Feature 5: Model-Aware Content Truncation¶

Description: Implement token-limit-aware content truncation to prevent 413 errors when paper content exceeds provider rate limits (e.g., GitHub Models free tier enforces 8,000 token request limit for gpt-4.1, despite the model supporting 1M tokens natively).

Acceptance Criteria:

CommonSettings includes per-provider max_content_length defaults
generate_paper_review_content_from_template truncates paper_content_for_template to max_content_length before formatting into template
Truncation preserves abstract (always included) and truncates body with [TRUNCATED] marker
Warning logged when truncation occurs with original vs truncated size
make validate passes

Technical Requirements:

Add per-provider max_content_length to CommonSettings
Truncation logic in generate_paper_review_content_from_template
Preserve abstract section, truncate body content

Files:

src/app/agents/peerread_tools.py
src/app/common/settings.py

Feature 6: Judge Provider Fallback¶

Description: Make the Tier 2 LLM-as-Judge evaluation provider configurable and resilient. Currently hardcoded to openai/gpt-4o-mini, causing 401 errors when no OPENAI_API_KEY is set. The judge should validate API key availability at startup and fall back to an available provider or skip Tier 2 gracefully.

Acceptance Criteria:

Technical Requirements:

Add API key availability check in LLMJudgeEngine initialization
Implement provider fallback chain: configured → fallback → skip
Update CompositeScorer to handle missing Tier 2 (weight redistribution)
Log clear warning when Tier 2 is skipped due to missing provider
Fix _fallback_planning_check() in llm_evaluation_managers.py:356-357 — cap fallback scores at 0.5 instead of 1.0 for “optimal range”
Distinguish auth failures (401) from timeouts in fallback scoring

Files:

src/app/evals/llm_evaluation_managers.py (provider validation + fallback)
src/app/evals/composite_scorer.py (weight redistribution when tier skipped)
src/app/evals/settings.py (ensure fallback settings work)

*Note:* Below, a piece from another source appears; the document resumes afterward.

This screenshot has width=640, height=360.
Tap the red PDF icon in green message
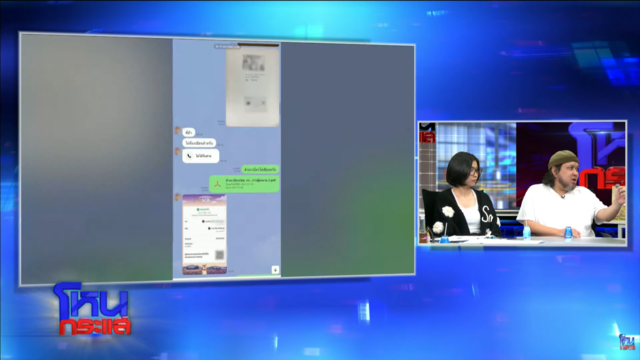(x=218, y=184)
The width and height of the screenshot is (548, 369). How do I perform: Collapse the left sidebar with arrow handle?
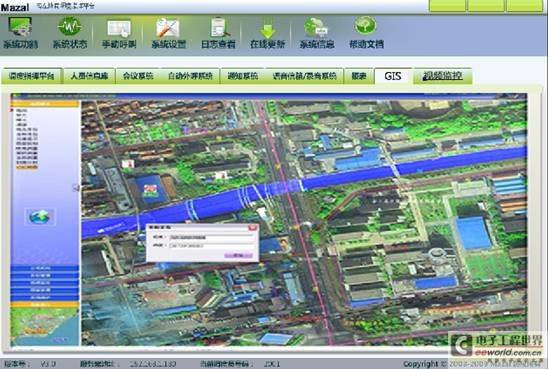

Feature 7: EvaluatorPlugin Base and Registry¶

Description: Create EvaluatorPlugin ABC and PluginRegistry for typed, tier-ordered plugin execution.

Acceptance Criteria:

EvaluatorPlugin ABC with name/tier/evaluate/get_context_for_next_tier
PluginRegistry for registration and tier-ordered execution
Typed Pydantic models at all plugin boundaries
Structured error results from plugins

Technical Requirements:

ABC defines plugin interface: name, tier, evaluate(), get_context_for_next_tier()
Registry manages plugin lifecycle and tier-ordered execution
All data contracts use Pydantic models

Files:

src/app/judge/plugins/base.py
src/app/judge/plugins/__init__.py

Feature 8: TraditionalMetricsPlugin Wrapper¶

Description: Wrap existing TraditionalMetricsEngine as an EvaluatorPlugin.

Acceptance Criteria:

TraditionalMetricsPlugin wrapping existing engine
All existing Tier 1 engine tests pass unchanged
Per-plugin configurable timeout

Technical Requirements:

Adapter pattern: delegate to existing TraditionalMetricsEngine
Expose via EvaluatorPlugin interface
Configurable timeout from JudgeSettings

Files:

src/app/judge/plugins/traditional.py

Feature 9: LLMJudgePlugin Wrapper¶

Description: Wrap existing LLMJudgeEngine as an EvaluatorPlugin with opt-in Tier 1 context enrichment.

Acceptance Criteria:

LLMJudgePlugin with opt-in Tier 1 context enrichment
All existing Tier 2 engine tests pass unchanged
Per-plugin configurable timeout

Technical Requirements:

Adapter pattern: delegate to existing LLMJudgeEngine
Accept optional Tier 1 context via get_context_for_next_tier()
Configurable timeout from JudgeSettings

Files:

src/app/judge/plugins/llm_judge.py

Feature 10: GraphEvaluatorPlugin Wrapper¶

Description: Wrap existing GraphAnalysisEngine as an EvaluatorPlugin.

Acceptance Criteria:

GraphEvaluatorPlugin wrapping existing engine
All existing Tier 3 engine tests pass unchanged
Per-plugin configurable timeout

Technical Requirements:

Adapter pattern: delegate to existing GraphAnalysisEngine
Expose via EvaluatorPlugin interface
Configurable timeout from JudgeSettings

Files:

src/app/judge/plugins/graph_metrics.py

Feature 11: Plugin-Driven Pipeline¶

Description: Replace EvaluationPipeline with JudgeAgent using PluginRegistry for tier-ordered plugin execution.

Acceptance Criteria:

JudgeAgent replaces EvaluationPipeline using PluginRegistry
Explicit tier execution order in code
Context flows Tier 1 → Tier 2 → Tier 3
TraceStore with thread-safe storage
Graceful degradation preserved
Re-export shim for EvaluationPipeline

Technical Requirements:

JudgeAgent orchestrates plugins via PluginRegistry
Tier context passed forward via get_context_for_next_tier()
TraceStore provides thread-safe trace storage
Backward-compatible EvaluationPipeline re-export shim

Files:

src/app/judge/agent.py
src/app/judge/trace_store.py
src/app/judge/composite_scorer.py
src/app/judge/performance_monitor.py

Feature 12: Migration Cleanup¶

Description: Remove backward-compatibility shims, update all imports, delete deprecated JSON config.

Acceptance Criteria:

All imports use judge., common. paths
No re-export shims remain
config/config_eval.json removed
Remove or implement commented-out error_handling_context() FIXME notes in agent_system.py (lines 443, 514, 583)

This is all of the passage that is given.